Ces actes de sabotage ont entraîné des déraillements et des ralentissements majeurs dans la circulation des trains de marchandises et de soldats allemands. En réponse, la répression fut souvent brutale dans la région, mais ces actions ont permis de prouver l'efficacité des réseaux de résistance landais à l'approche de la Libération. Pour le secteur de Morcenx, l'action du 1er mai 1944 et les sabotages environnants sont principalement l'œuvre de deux structures majeures qui collaboraient souvent sur le terrain : le Groupe de Résistance de Morcenx rattaché à l’Armée Secrète (SA), centrée sur les cheminots. Il s'agissait d'ouvriers du dépôt, de mécaniciens et d'aiguilleurs. Leur avantage était leur accès légal aux installations ferroviaires, leur permettant de repérer les points faibles (aiguillages, pompes à eau, grues de chargement) sans éveiller immédiatement les soupçons. Ils ont fourni les renseignements cruciaux pour le sabotage du 1er mai. Ils pratiquaient également le "sabotage par omission" (mauvais graissage, boulons desserrés) avant de passer à l'usage d'explosifs fournis par les parachutages alliés. Les Francs-Tireurs et Partisans Français (FTPF) étaient particulièrement actifs et mobiles dans le triangle Morcenx-Dax-Mont-de-Marsan. Contrairement aux cheminots sédentaires, les groupes FTP menaient des actions de type "commando". Ils arrivaient par les bois, posaient les charges plastiques et disparaissaient dans la forêt landaise. C’est sous l'impulsion des FTP que les appels à la grève et aux sabotages ont été les plus virulents pour cette date symbolique du 1er mai, afin de transformer une fête sociale en acte de combat.

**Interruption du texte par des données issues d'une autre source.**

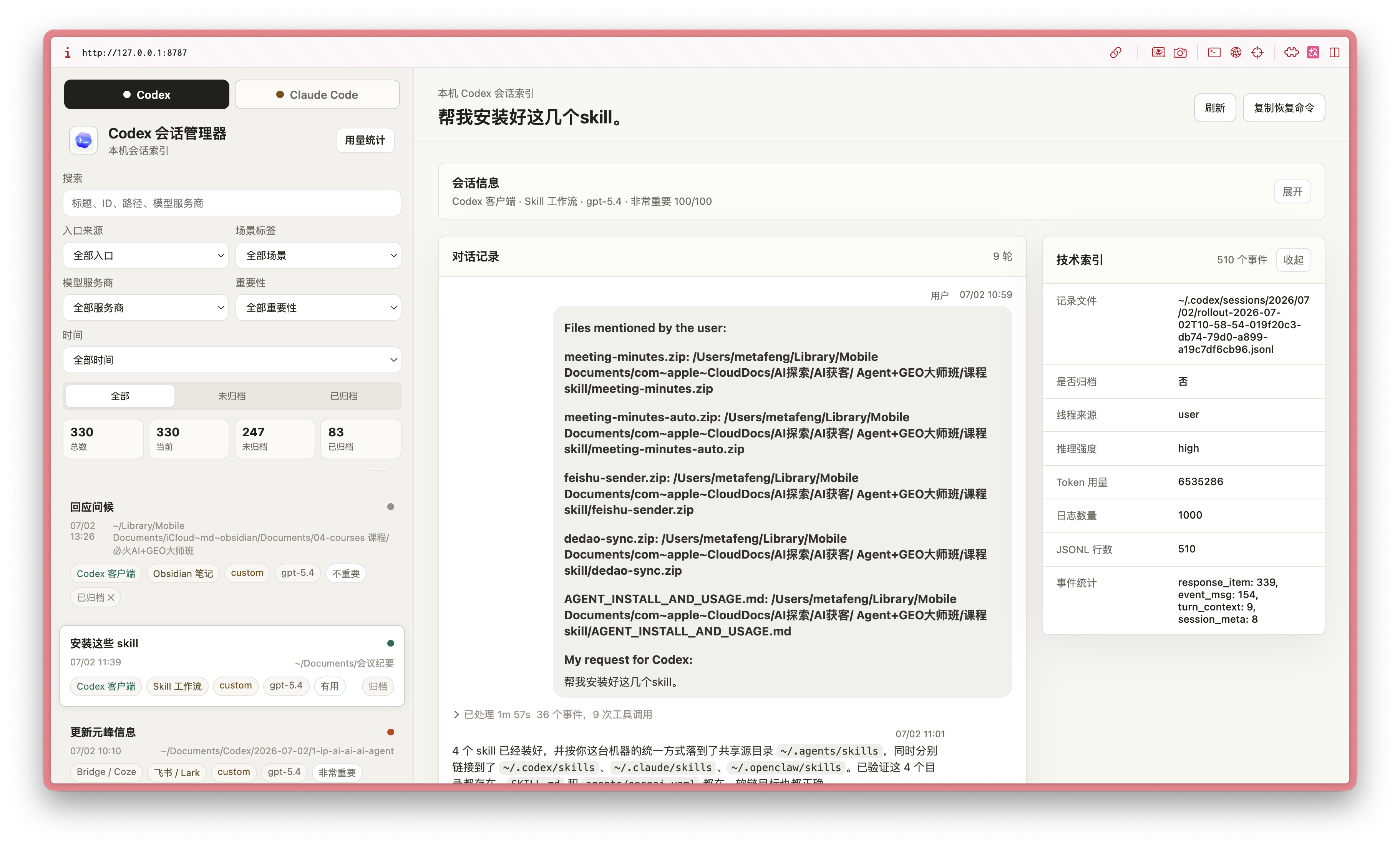1400x848 pixels.
Task: Open the 全部重要性 importance dropdown
Action: [x=318, y=308]
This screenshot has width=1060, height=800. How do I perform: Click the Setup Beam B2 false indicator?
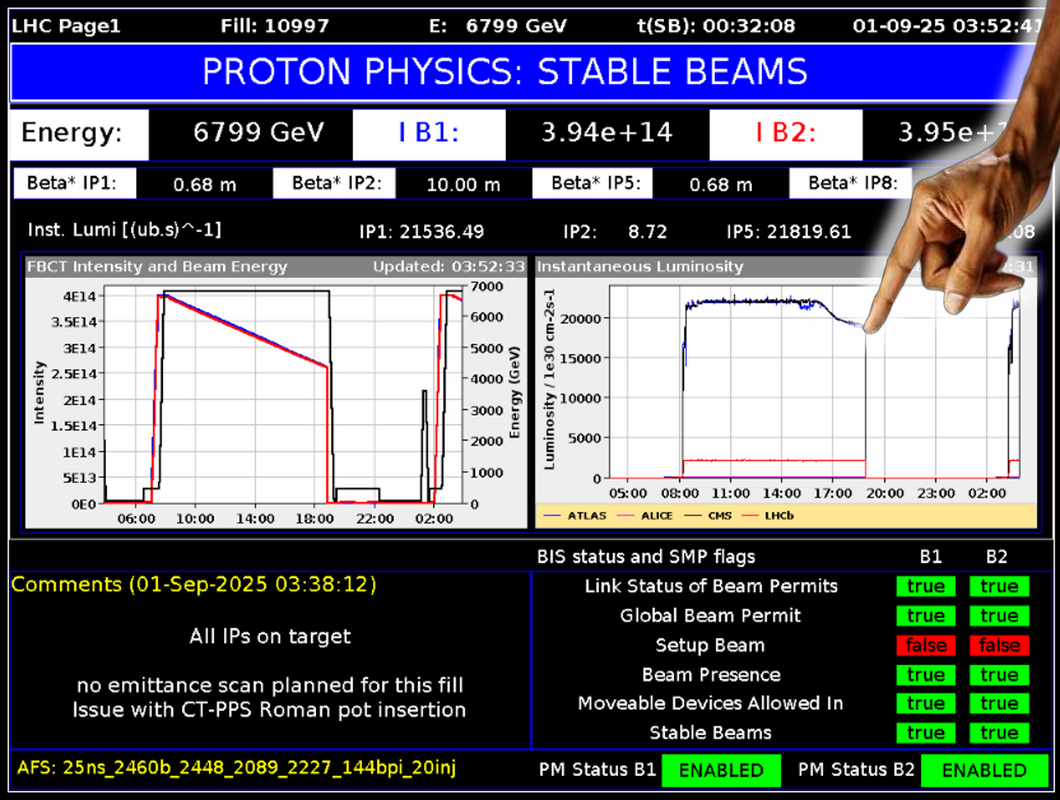tap(998, 645)
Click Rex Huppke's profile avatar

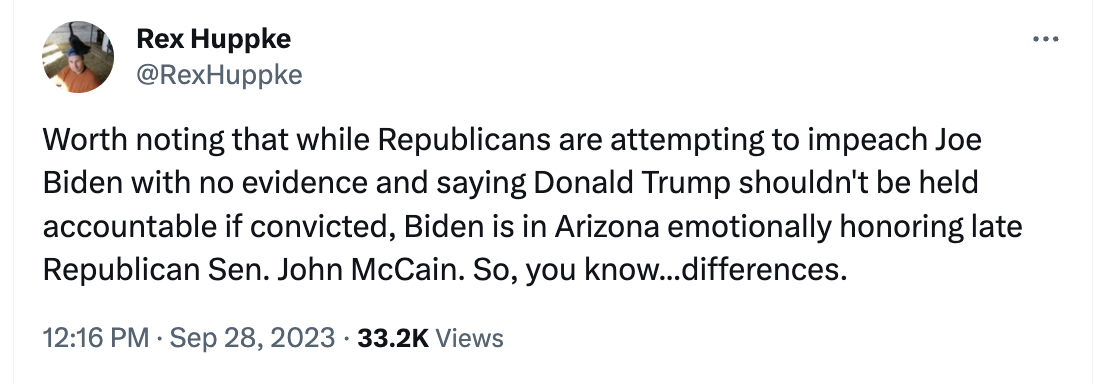78,57
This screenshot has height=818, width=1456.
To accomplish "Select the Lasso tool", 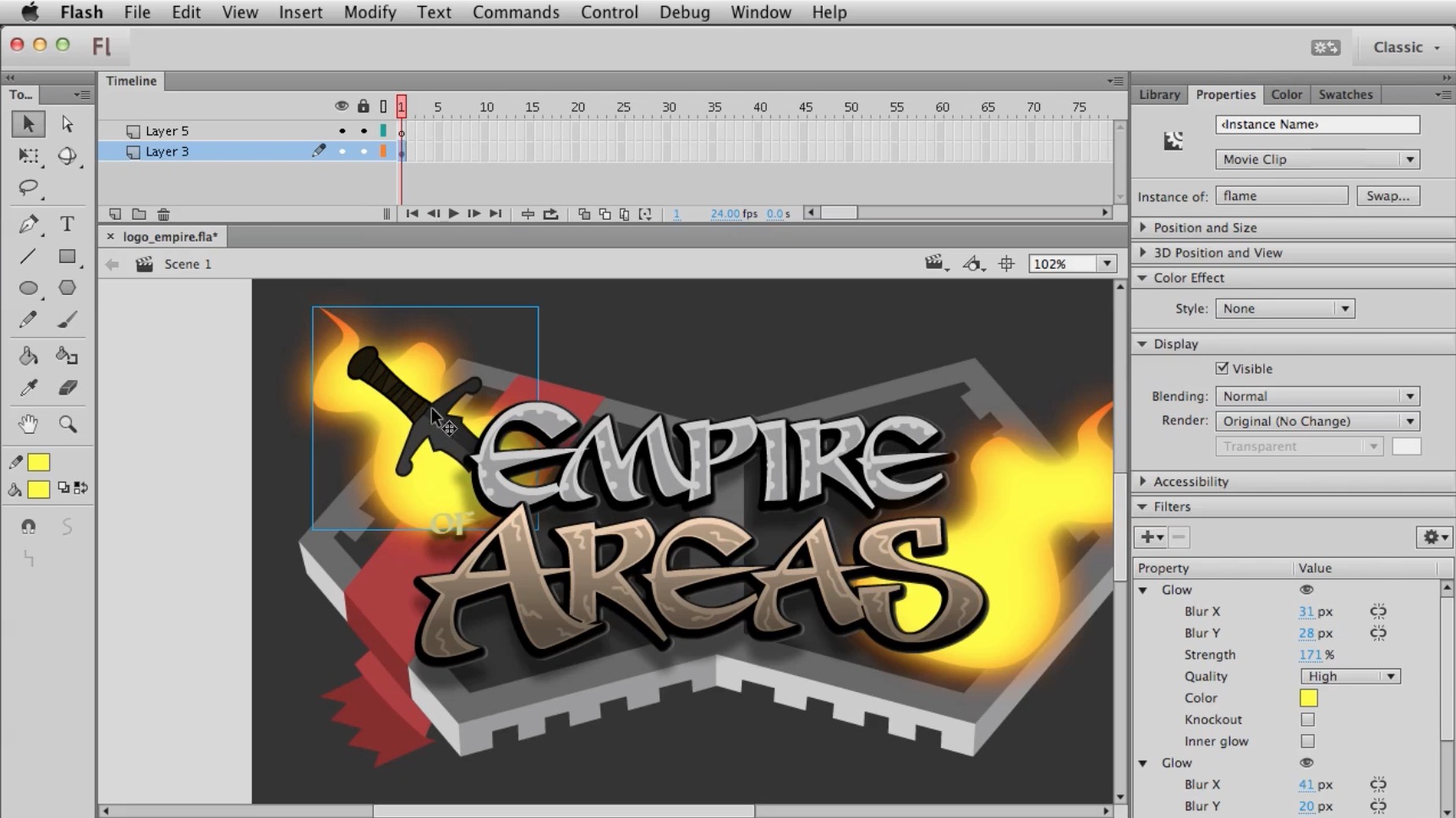I will pos(28,188).
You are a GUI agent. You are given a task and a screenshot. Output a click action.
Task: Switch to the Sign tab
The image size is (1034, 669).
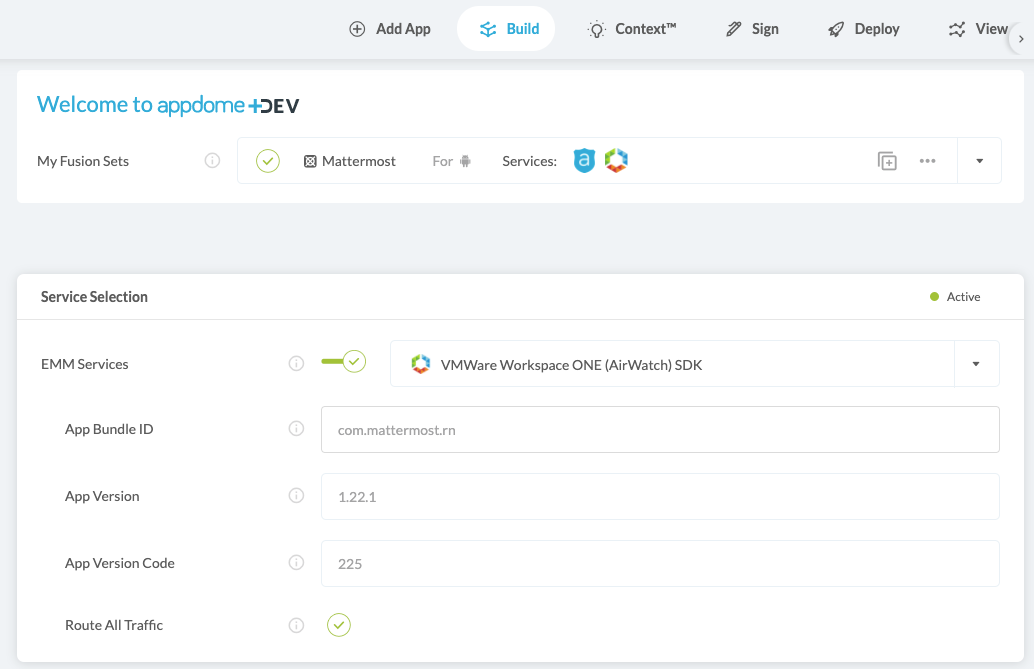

Les Allemands savaient que Morcenx était un nid de résistants à cause de sa population ouvrière. Après les sabotages de mai 1944, la répression s'est accentuée avec des patrouilles renforcées le long des voies, des prises d'otages ou menaces directes sur les cadres de la SNCF locale. Plusieurs cheminots de Morcenx ont été déportés ou fusillés pour ces actes de sabotage dans les mois qui ont suivi (notamment vers le camp de Souge en Gironde).
Voici les noms et les parcours des figures locales liées à la Résistance et à la "Guerre des rails" dans le secteur de Morcenx. Comme Morcenx était avant tout une cité cheminote, la plupart des résistants identifiés appartenaient aux Groupes de Résistance de la SNCF.
Plusieurs résistants locaux ont été décorés de la Médaille de la Résistance ou reconnus pour leurs actes de sabotage sur cet axe stratégique : Jean-Marie Lapeyre (une figure centrale de la résistance cheminote à Morcenx. Très actif dans l'organisation des sabotages de 1944), Marcel Mano : (cheminot de Morcenx, il est une figure tragique de cette lutte. Arrêté pour ses activités de résistance, il meurt en déportation). Suite aux sabotages du printemps 1944 (dont celui du 1er mai), la répression nazie a frappé les cheminots de la commune. Voici des noms de Morcenais dont le sacrifice est lié à ces réseaux Jean-André Soussotte (déporté résistant, il était impliqué dans les réseaux de renseignement ferroviaire), Robert Arpajou (autre nom cité dans les archives des cheminots victimes de la répression dans les Landes).